■ Exercise requirements
Quote the entries word for word, everything from the line containing "is (419, 975)." down to the line containing "coordinates (194, 36).", including both of those lines.

■ Task material

----

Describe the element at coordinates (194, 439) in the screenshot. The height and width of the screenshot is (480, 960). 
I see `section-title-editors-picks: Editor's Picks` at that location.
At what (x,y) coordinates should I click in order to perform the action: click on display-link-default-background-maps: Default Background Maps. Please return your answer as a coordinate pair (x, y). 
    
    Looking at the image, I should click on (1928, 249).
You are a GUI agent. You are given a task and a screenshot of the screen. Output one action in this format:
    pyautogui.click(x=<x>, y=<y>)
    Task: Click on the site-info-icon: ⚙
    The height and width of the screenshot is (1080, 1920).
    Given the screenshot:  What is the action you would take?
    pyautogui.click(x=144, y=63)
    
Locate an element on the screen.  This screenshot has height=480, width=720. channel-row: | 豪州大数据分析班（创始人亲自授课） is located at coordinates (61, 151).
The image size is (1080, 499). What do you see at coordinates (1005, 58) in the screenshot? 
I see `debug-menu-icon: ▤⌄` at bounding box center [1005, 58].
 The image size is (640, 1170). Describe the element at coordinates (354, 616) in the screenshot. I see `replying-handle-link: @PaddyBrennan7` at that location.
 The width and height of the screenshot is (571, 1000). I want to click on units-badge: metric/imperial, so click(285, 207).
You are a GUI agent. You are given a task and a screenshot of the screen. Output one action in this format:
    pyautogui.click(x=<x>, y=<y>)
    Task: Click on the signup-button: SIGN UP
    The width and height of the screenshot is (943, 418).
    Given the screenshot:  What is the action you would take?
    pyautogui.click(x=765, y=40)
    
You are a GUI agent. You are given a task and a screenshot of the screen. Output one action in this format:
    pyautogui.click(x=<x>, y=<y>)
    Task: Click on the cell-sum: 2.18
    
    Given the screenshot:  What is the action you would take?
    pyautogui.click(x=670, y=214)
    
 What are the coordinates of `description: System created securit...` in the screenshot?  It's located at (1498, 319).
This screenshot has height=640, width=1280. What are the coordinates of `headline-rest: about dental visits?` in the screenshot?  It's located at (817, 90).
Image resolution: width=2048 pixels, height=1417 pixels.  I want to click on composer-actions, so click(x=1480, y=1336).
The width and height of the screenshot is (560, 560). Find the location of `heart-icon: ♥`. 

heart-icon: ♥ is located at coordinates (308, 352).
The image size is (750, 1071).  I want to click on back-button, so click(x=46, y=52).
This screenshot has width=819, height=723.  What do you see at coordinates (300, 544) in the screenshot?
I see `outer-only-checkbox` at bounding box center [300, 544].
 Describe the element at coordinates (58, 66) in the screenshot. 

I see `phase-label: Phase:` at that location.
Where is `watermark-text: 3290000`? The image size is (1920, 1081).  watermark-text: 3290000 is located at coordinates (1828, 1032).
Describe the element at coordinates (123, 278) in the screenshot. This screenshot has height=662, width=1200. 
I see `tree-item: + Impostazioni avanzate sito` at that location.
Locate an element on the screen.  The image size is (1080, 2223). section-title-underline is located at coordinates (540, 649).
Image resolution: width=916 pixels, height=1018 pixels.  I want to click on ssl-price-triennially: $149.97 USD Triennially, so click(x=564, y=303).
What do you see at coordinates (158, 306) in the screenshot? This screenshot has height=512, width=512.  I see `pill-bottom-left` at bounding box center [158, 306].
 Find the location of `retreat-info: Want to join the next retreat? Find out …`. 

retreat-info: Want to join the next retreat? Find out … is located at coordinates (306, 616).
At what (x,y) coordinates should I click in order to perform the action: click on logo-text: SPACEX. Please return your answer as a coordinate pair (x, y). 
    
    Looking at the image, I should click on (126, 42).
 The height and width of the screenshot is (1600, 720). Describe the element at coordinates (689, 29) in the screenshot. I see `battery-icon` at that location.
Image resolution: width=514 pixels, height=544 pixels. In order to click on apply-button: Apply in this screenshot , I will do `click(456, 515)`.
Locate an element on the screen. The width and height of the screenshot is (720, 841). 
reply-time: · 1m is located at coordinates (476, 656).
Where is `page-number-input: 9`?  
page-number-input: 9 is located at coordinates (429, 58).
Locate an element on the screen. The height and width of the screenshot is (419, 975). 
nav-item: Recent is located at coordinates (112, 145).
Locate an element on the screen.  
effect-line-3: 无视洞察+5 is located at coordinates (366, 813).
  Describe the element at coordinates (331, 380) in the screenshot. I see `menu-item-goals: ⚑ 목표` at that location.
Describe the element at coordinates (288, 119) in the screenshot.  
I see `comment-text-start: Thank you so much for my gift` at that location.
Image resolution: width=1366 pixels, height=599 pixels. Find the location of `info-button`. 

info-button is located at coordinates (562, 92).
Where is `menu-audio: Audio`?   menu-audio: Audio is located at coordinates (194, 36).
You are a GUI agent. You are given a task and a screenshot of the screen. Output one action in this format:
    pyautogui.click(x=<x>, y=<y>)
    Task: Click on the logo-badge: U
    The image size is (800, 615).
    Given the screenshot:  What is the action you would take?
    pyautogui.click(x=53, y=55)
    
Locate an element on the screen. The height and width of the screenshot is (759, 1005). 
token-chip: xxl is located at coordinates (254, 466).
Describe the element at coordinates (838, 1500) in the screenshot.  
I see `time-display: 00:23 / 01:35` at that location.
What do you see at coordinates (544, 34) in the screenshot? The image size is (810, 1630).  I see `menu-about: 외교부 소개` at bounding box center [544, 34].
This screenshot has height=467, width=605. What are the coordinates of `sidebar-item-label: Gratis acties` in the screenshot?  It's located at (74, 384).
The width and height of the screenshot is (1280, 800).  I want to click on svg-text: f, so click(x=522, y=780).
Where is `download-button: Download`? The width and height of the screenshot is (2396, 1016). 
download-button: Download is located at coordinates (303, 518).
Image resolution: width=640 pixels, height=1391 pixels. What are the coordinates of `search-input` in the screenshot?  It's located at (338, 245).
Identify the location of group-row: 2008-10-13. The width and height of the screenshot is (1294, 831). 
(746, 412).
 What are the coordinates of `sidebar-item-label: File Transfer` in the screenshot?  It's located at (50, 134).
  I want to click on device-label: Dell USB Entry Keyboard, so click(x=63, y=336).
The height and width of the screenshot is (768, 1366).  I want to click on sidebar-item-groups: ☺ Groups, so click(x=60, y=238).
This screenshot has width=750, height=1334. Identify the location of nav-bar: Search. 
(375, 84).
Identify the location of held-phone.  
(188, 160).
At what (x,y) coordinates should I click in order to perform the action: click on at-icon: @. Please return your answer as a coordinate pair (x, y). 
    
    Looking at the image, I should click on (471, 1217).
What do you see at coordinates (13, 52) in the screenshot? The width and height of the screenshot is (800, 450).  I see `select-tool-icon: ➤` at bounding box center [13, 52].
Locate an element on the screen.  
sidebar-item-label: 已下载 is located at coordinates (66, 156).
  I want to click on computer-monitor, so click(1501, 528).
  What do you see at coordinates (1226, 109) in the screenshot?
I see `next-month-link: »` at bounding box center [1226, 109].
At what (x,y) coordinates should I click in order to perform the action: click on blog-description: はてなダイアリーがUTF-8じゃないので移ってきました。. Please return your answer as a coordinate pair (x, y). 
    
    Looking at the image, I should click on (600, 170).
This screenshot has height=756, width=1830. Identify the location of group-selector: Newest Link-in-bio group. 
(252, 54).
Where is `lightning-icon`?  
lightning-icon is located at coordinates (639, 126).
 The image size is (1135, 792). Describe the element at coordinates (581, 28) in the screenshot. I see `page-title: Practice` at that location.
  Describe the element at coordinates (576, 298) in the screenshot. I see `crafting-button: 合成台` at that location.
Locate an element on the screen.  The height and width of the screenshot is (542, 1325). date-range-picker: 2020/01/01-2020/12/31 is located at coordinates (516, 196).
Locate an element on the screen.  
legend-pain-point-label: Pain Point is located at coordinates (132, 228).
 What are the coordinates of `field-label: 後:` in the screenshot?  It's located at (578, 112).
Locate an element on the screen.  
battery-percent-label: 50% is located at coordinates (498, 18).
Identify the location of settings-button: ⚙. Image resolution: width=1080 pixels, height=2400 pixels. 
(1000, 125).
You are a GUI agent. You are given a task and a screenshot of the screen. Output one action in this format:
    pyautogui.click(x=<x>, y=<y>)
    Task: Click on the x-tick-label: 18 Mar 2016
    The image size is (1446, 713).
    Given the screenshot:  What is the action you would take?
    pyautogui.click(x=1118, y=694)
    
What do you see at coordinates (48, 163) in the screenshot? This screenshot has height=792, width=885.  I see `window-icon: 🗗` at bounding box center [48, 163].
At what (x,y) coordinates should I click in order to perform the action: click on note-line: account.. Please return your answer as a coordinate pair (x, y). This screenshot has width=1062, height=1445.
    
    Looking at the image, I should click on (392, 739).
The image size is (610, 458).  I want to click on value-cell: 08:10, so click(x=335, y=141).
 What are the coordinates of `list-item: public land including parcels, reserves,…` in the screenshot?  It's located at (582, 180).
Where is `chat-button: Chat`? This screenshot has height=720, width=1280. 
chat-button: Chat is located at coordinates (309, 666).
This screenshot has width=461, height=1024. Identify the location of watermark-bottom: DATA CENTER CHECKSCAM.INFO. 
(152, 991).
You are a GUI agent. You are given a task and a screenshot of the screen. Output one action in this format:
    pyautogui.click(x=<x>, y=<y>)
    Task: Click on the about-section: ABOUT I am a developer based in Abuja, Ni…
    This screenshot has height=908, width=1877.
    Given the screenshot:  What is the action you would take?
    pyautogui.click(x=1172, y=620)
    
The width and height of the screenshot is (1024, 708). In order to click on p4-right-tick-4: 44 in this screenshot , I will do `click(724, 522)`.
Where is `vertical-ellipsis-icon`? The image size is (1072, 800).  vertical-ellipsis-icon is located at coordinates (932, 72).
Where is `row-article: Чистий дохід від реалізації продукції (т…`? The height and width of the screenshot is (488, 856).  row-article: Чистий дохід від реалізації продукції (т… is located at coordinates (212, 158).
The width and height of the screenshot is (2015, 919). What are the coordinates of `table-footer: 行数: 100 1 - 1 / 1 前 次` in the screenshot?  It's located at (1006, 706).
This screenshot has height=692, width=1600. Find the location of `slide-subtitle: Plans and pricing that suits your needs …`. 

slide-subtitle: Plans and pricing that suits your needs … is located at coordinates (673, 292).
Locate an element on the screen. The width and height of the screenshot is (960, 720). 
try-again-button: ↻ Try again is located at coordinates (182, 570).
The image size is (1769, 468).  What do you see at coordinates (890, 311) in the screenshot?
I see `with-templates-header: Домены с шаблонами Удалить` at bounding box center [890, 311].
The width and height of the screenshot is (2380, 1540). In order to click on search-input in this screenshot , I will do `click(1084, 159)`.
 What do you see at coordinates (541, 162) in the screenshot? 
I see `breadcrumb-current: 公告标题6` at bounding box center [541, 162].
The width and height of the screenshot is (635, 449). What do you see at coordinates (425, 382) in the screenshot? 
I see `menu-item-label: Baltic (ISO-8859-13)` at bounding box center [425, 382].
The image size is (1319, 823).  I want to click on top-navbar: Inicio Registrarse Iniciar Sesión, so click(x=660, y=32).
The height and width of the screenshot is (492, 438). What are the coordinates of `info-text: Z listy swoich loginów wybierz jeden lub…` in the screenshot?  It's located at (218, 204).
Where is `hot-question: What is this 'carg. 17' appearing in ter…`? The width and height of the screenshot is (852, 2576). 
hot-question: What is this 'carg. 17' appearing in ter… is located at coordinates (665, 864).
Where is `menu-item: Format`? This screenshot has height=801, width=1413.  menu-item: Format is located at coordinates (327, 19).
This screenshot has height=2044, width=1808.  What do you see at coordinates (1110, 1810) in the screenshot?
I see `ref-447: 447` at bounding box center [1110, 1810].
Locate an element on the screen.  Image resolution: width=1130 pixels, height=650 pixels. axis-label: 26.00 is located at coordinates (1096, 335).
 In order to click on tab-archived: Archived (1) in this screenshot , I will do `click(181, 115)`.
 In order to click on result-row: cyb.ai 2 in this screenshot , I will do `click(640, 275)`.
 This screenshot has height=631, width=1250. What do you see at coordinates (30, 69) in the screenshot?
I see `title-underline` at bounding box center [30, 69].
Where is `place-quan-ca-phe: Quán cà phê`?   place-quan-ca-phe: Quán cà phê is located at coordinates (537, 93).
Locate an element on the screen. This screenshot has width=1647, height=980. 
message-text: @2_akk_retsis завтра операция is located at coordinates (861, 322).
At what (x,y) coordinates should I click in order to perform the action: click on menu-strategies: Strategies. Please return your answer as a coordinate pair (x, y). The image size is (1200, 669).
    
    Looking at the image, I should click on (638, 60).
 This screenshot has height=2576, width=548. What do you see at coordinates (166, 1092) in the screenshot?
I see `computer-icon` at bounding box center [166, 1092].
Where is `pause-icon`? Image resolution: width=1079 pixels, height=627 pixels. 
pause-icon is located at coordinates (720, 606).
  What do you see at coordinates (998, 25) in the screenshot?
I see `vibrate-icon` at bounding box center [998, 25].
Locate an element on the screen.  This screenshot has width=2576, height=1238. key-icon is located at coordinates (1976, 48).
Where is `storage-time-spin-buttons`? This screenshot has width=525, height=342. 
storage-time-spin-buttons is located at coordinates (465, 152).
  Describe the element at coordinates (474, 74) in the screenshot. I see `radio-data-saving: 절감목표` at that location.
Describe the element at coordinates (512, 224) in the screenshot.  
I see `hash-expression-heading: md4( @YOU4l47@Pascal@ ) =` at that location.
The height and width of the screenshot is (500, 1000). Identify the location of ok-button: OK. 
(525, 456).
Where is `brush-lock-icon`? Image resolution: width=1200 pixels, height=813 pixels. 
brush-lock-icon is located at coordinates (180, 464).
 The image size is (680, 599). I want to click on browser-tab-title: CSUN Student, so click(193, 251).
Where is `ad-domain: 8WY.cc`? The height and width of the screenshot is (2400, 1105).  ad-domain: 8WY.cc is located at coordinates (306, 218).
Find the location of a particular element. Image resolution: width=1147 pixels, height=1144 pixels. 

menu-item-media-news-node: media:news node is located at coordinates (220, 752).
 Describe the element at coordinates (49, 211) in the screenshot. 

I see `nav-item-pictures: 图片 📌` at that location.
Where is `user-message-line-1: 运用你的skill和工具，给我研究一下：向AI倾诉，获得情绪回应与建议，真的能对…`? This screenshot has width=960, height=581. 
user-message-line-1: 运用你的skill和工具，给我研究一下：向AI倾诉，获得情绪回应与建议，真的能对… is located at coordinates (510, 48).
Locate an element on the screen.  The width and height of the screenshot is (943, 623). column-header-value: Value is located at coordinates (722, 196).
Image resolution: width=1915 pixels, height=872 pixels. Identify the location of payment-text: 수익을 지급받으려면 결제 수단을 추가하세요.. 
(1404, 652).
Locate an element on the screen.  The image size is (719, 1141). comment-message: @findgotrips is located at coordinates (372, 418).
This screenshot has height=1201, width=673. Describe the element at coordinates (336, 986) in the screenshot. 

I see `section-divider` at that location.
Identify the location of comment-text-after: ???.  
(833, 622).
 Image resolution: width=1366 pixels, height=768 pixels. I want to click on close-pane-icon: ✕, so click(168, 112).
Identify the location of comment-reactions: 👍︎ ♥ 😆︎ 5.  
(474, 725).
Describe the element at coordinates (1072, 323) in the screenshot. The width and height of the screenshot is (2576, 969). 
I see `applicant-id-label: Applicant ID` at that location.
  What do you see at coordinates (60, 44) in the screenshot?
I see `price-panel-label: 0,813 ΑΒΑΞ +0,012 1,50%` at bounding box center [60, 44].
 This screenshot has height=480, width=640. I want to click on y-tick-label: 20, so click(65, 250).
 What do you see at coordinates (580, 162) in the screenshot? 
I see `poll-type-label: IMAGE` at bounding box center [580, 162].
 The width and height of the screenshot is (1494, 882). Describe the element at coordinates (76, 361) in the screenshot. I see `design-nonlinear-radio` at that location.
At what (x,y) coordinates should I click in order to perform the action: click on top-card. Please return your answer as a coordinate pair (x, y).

----

■ Task result
Locate an element on the screen. The height and width of the screenshot is (419, 975). 
nav-item: Recent is located at coordinates (112, 145).
Locate an element on the screen.  
effect-line-3: 无视洞察+5 is located at coordinates (366, 813).
  Describe the element at coordinates (331, 380) in the screenshot. I see `menu-item-goals: ⚑ 목표` at that location.
Describe the element at coordinates (288, 119) in the screenshot.  
I see `comment-text-start: Thank you so much for my gift` at that location.
Image resolution: width=1366 pixels, height=599 pixels. Find the location of `info-button`. 

info-button is located at coordinates (562, 92).
Where is `menu-audio: Audio`?   menu-audio: Audio is located at coordinates (194, 36).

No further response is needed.